Summer risks for pets
Published on: 03 Aug 2013
During the summer months, most of us are keen to go outside and enjoy the warm and sunny weather. Unfortunately we are not the only ones who are outside in greater numbers, there are more biting insects, bees and wasps at this time of year.
Being naturally inquisitive, some pets will inevitably be stung during the summer months. In most cases, this will cause a mild irritation which will resolve on its own. However, some pets will have a more severe reaction and will require some veterinary attention. You should contact Avenue Vets if the face or neck is affected, if there is swelling of the area, or if your pet is sick.
As a result of dwindling numbers of adders, several breeding programs have been initiated all over the country. The adder is largely an elusive creature, who is about as keen on running into you as you are of running into them. That being said, our inquisitive four legged friends can sometimes sniff them out when exploring in hedgerows, forests and fields, particularly on sunny days when adders like to bask in the sunshine. Adder bites are often found on the face (as a dog investigates) or on the legs, and can result in a sudden onset of a painful swelling.

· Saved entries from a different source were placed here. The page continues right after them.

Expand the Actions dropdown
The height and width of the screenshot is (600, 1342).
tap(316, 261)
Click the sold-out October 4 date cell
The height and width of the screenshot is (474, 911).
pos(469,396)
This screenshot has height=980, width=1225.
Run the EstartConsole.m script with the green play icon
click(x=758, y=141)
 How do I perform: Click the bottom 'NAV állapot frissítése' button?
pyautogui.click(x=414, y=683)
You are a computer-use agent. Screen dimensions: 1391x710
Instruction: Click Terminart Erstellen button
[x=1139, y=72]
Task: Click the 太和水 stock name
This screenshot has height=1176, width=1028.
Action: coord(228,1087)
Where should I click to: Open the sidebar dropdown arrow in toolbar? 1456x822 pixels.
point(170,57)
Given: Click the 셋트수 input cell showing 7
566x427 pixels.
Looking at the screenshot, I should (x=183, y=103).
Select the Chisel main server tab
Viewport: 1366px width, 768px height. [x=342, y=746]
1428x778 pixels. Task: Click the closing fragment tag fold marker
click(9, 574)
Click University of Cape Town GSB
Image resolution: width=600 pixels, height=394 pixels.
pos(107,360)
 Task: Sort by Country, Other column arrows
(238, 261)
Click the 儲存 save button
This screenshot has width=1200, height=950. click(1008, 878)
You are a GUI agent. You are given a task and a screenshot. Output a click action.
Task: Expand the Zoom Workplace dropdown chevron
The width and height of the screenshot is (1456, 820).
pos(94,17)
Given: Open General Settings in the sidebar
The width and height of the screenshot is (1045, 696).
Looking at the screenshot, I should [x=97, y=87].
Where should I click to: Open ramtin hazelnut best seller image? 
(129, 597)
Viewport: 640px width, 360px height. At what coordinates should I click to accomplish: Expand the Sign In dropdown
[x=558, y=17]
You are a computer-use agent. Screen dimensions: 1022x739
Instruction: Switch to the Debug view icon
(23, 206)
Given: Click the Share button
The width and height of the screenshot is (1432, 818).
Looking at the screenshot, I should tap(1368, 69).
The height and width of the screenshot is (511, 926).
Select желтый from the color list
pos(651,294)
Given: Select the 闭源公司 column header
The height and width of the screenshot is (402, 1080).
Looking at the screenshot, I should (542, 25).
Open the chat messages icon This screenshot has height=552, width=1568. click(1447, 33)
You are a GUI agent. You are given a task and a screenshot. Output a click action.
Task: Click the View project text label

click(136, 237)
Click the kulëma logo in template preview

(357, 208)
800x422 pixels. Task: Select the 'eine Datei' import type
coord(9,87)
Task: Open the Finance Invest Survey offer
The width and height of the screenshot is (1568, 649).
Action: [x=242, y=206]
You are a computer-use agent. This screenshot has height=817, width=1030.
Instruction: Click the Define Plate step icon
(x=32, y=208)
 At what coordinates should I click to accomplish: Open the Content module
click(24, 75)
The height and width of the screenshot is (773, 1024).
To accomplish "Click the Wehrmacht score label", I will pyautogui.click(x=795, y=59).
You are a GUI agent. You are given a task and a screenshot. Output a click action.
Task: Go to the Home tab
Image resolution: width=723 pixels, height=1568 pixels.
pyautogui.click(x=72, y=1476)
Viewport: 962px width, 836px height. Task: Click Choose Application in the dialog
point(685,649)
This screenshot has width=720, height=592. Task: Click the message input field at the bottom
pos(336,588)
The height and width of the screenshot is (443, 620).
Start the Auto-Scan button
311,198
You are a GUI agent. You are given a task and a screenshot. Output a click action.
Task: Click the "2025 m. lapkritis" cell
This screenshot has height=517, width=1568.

If you suspect your dog has been bitten, treat it as an emergency and contact us immediately. Do not attempt to apply a tourniquet or try to suck out the venom. Well-intentioned first aid attempts can make matters worse.
Flystrike, or myiasis, is a very unpleasant and painful condition that can affect all pets, although it is particularly common in rabbits. It can occur at any time of year, but is much more common in warmer weather. Flystrike occurs when flies are attracted to wounds or wet and soiled coats, and then lay their eggs on the skin. These eggs then hatch into maggots which start to feed on the animal. The condition can occur in a matter of hours, can be very painful or even fatal, due to the toxins released into the body from the damaged tissue.
Animals that are unable to clean themselves properly are at particular risk, for example pets who are overweight, arthritic, in pain or have dental problems. Sick animals, especially if they have diarrhoea or urinary problems, or animals with an open wound, are also at high risk.
All pets should be checked at least twice a day, especially around the rear end which can become soiled. If this area is dirty, you should clean it and consider clipping the hair from the area to help prevent further soiling. Bedding and litter trays should be cleaned regularly to reduce the number of flies in the environment. Take steps to ensure that your pet is a healthy weight and on the correct diet – this can be discussed at Avenue Veterinary Centre.